## WORK ITEM
Your copy should begin at the line containing "This screenshot has width=982, height=982." and end at the last line of the records below, matching each line exactly and leaving out pictures.

══ SOURCE MATERIAL ══

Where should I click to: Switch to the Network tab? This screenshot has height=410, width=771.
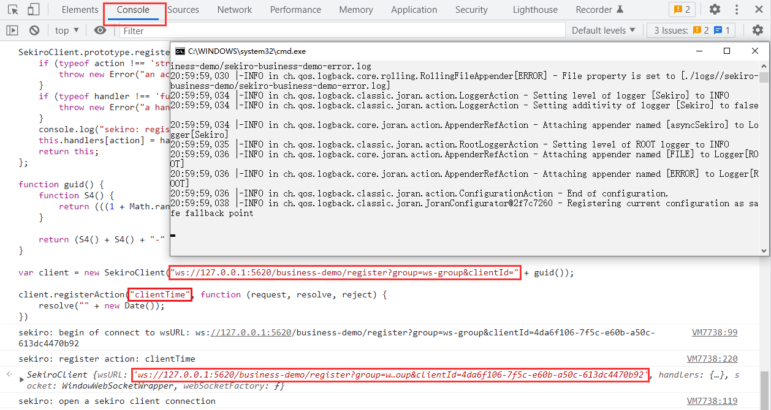click(x=234, y=10)
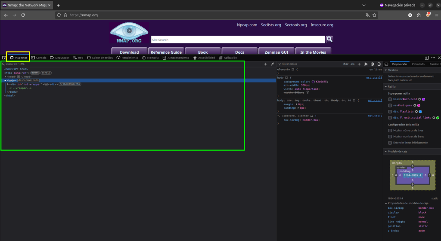Click the eyedropper color picker icon
The height and width of the screenshot is (241, 441).
point(272,64)
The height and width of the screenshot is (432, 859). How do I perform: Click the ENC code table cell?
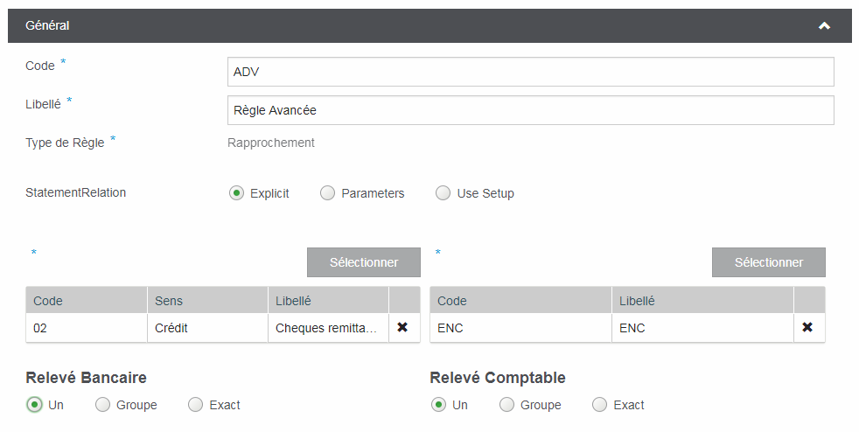(x=520, y=328)
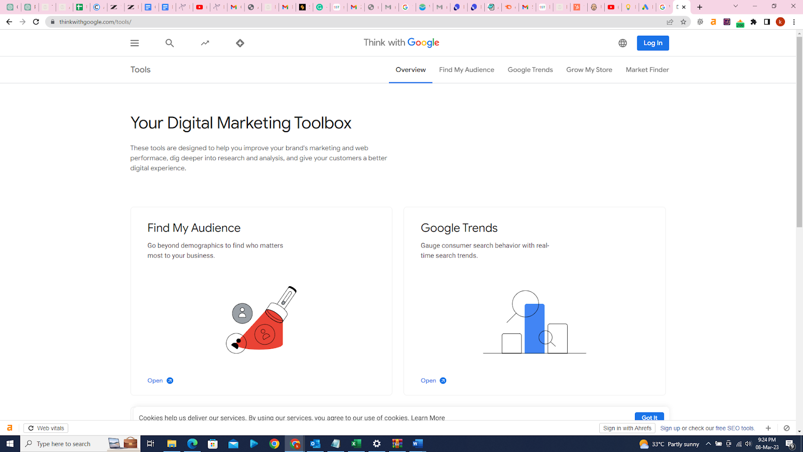Bookmark page with the star icon
Image resolution: width=803 pixels, height=452 pixels.
click(x=683, y=22)
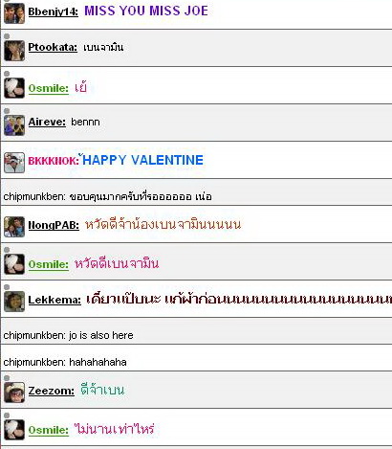Viewport: 392px width, 449px height.
Task: Visit the Ptookata username link
Action: tap(53, 47)

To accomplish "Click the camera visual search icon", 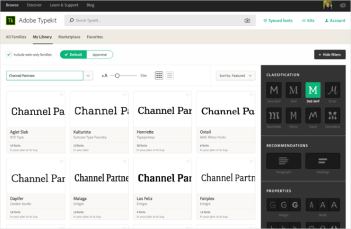I will (247, 20).
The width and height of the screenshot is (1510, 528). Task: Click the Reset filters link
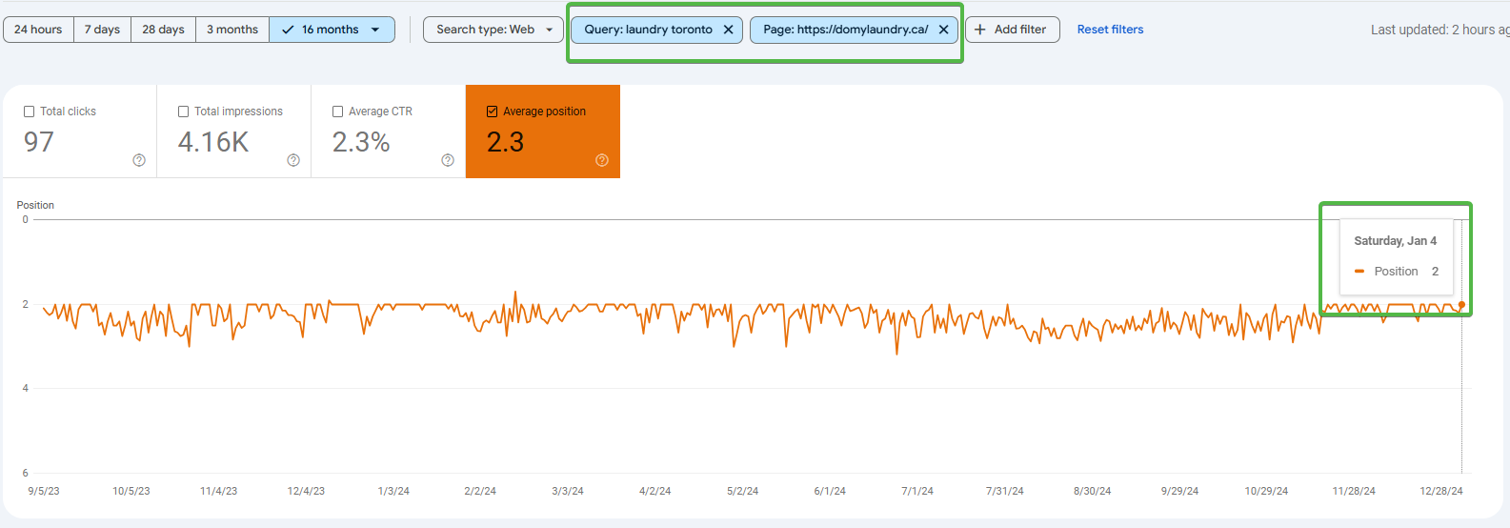1110,30
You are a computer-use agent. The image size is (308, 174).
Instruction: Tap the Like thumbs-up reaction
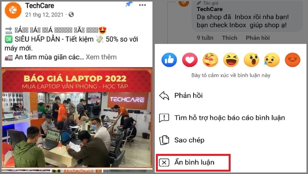coord(169,60)
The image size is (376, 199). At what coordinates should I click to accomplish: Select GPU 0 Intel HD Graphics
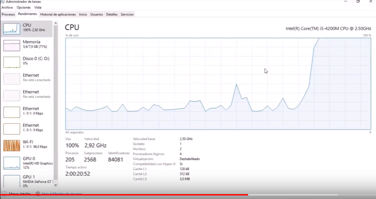pos(27,161)
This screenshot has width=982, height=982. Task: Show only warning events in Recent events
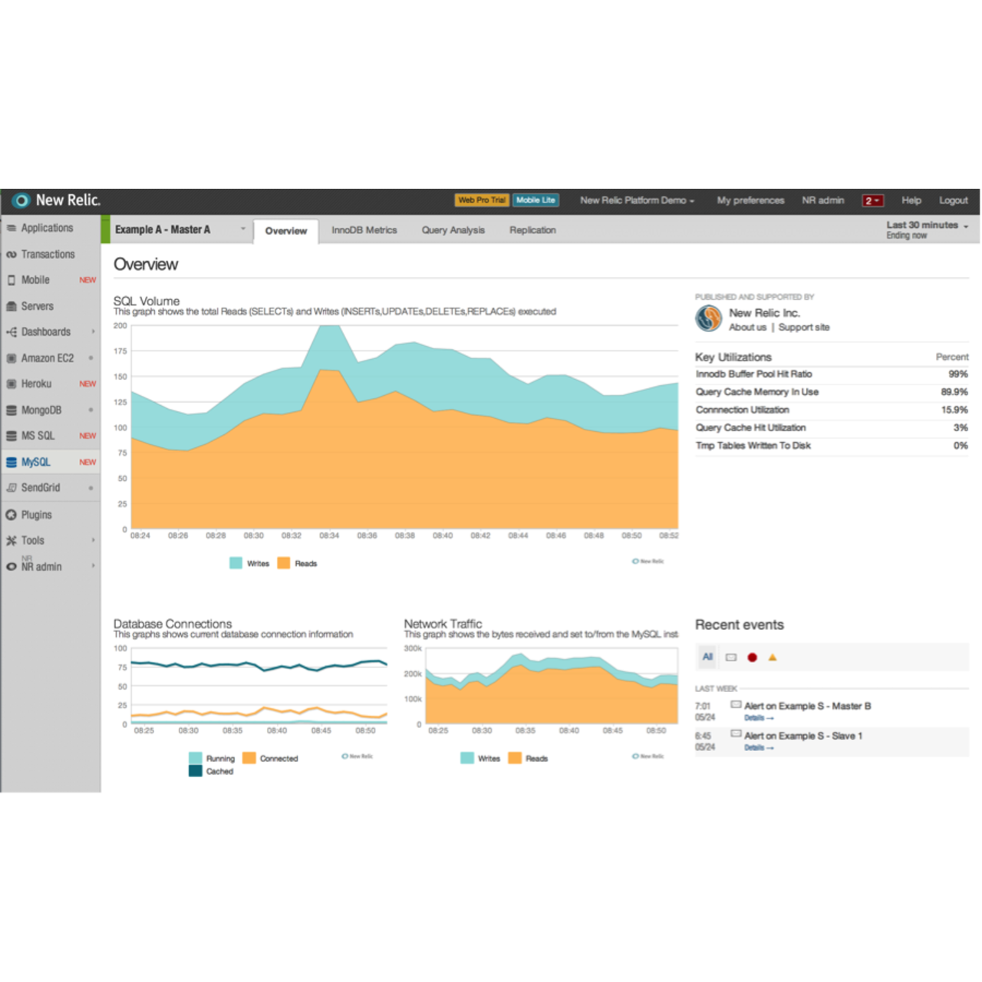773,657
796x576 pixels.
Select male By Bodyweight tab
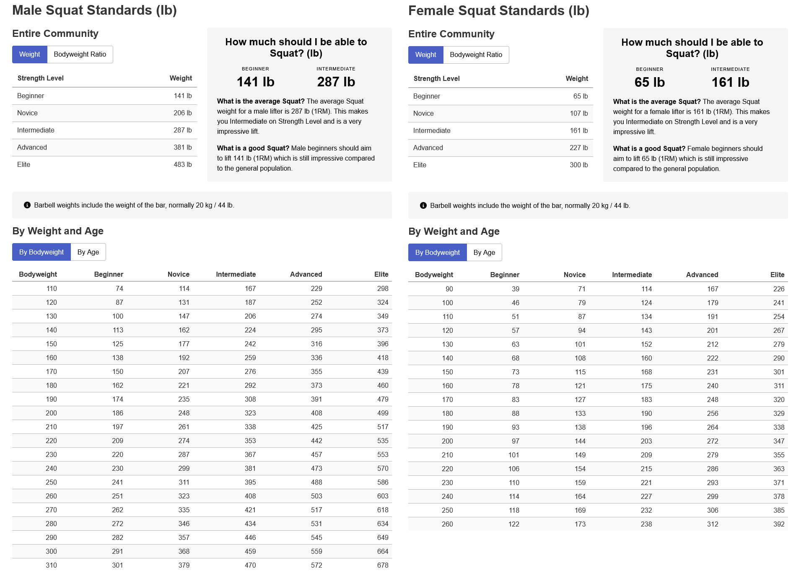click(41, 252)
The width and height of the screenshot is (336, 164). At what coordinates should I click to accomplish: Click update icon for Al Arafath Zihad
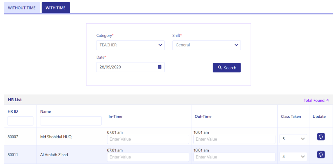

═══

## SOLUTION TO THIS PROBLEM
This screenshot has width=982, height=982. Task: Show only warning events in Recent events
773,657
796x576 pixels.
Select male By Bodyweight tab
click(41, 252)
The width and height of the screenshot is (336, 164). At what coordinates should I click to accomplish: Click update icon for Al Arafath Zihad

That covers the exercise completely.